Hudson Mohawke – Cry Sugar

A triumphant return from a maverick electronic force...

It’s oft-repeated that dance music isn’t suited to the album format; most producers who specialise in dance floor moments find themselves struggling with the space of a full-length project. As a result, a complete dance album can feel particularly special; your own lighting-in-a-bottle moment you can keep relying on, playing on repeat, at home, on the bus — wherever. 

Hudson Mohawke, the Glaswegian producer famous for his co-credits as TNGHT and collaborations with Drake, Kanye, and A$AP Rocky, has been relatively quiet for the past few years. He’s released a handful of standalone singles but mostly laid low, having decamped to East LA, seemingly happy to soak up its sun-kissed decadence, a major vibe shift from the cloudy grit of his hometown Glasgow.

[Screenshot grounding data]
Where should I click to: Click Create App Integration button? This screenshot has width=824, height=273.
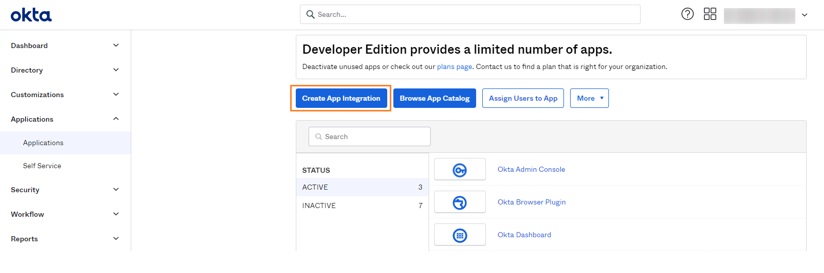[x=341, y=98]
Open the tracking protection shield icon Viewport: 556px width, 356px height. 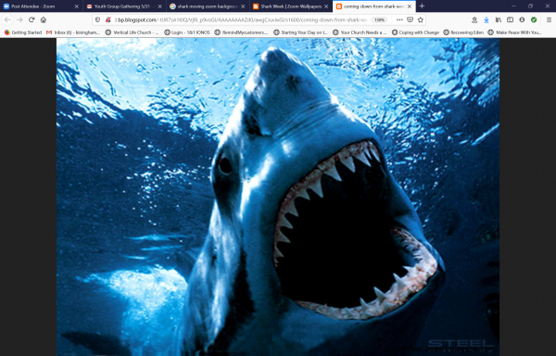click(98, 19)
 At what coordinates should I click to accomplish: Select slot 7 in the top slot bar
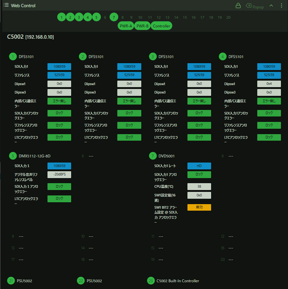114,17
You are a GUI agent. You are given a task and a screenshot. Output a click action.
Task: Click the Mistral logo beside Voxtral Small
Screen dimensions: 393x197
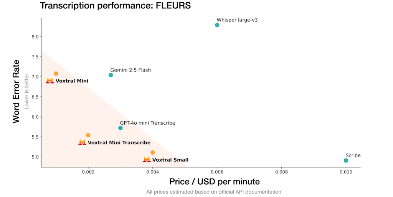point(147,160)
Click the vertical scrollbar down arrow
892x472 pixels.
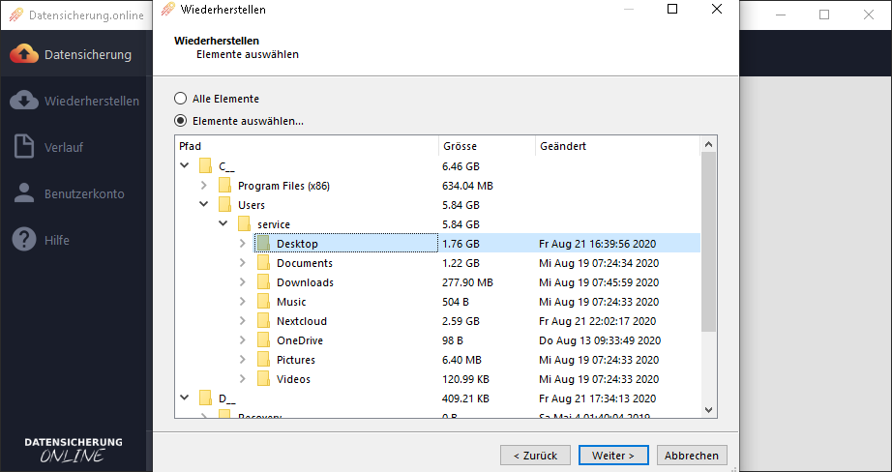[x=709, y=410]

• [YOUR TASK]
In the Cry Sugar review, where has Hudson Mohawke moved?

• [RESPONSE]
East LA